Tepper is over being middling at best (7-9 is his best result, with a team and staff he inherited), and the fact that the team's record is 17-31 under his ownership is lost on no one in that organization. Another year of Bridgewater at the helm is beyond unlikely at this point, even with $10M of his $17M in salary already guaranteed, and if he is there it will be because the Panthers are unable to land Watson, and the quarterback they select eighth overall is not ready to debut (this will another pandemic-compromised offseason, remember, with players unlikely to be in camp until the start of training camps, which could be truncated and/or delayed as well).
The owner is consumed with landing a true franchise quarterback, who could transform the fortunes of the team on field and off, and make Panthers games more alluring to fans and sponsors alike. Making a surge in the standings could only aid his hopes of one day securing a true state-of-the-art sports and entertainment complex – ideally with a retractable roof – worthy of hosting Super Bowls and NCAA championships, something Tepper covets.

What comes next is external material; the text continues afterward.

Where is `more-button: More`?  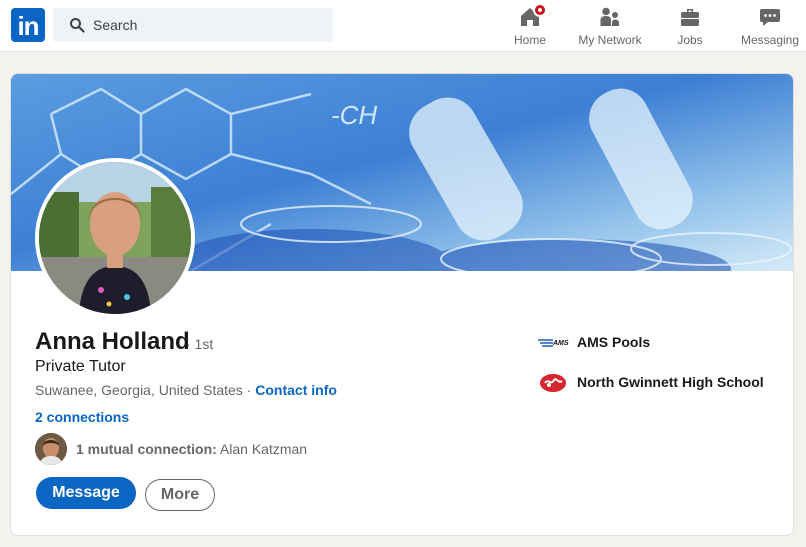
more-button: More is located at coordinates (180, 495).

He's already well into a $1B project for the new team headquarters, set to open in 2023, and the issue of funding for significant improvements to Bank of America Stadium has been lingering since well before Jerry Richardson was shamed into selling the franchise in the first place. A $50M project is already underway to gussy up the stadium in preparation for the arrival of an MLS franchise in 2022, and it is no secret that Tepper is eyeing a huge parcel of land near Bank of America Stadium to eventually construct the stadium of his dreams.
This is not someone accustomed to being told no, or not getting what he wants. Tepper may be the wealthiest of all NFL owners – with a net worth well around $12B, industry publications project – and when he becomes fixated on something those around him tend to notice. These construction projects take time, and public support, landing a top quarterback does not, and is far more immediate. Another necessary step in the process, one that the owner wants to begin bearing more victorious fruit.
It's been a long time since Newton was playing at an MVP level in Carolina; well before Tepper took over the franchise. Tepper wants his guy. He wants him now. Or at least, ASAP. Watson fits the description in every way possible.
So prepare to hear much more about the Panthers and the Texans quarterback as the weeks go by. Some of it might seem outlandish. Some of it not. But I'd anticipate Carolina being willing to meet quite a steep price to land Watson, and Watson's resolve to never play again for Houston cannot be discounted.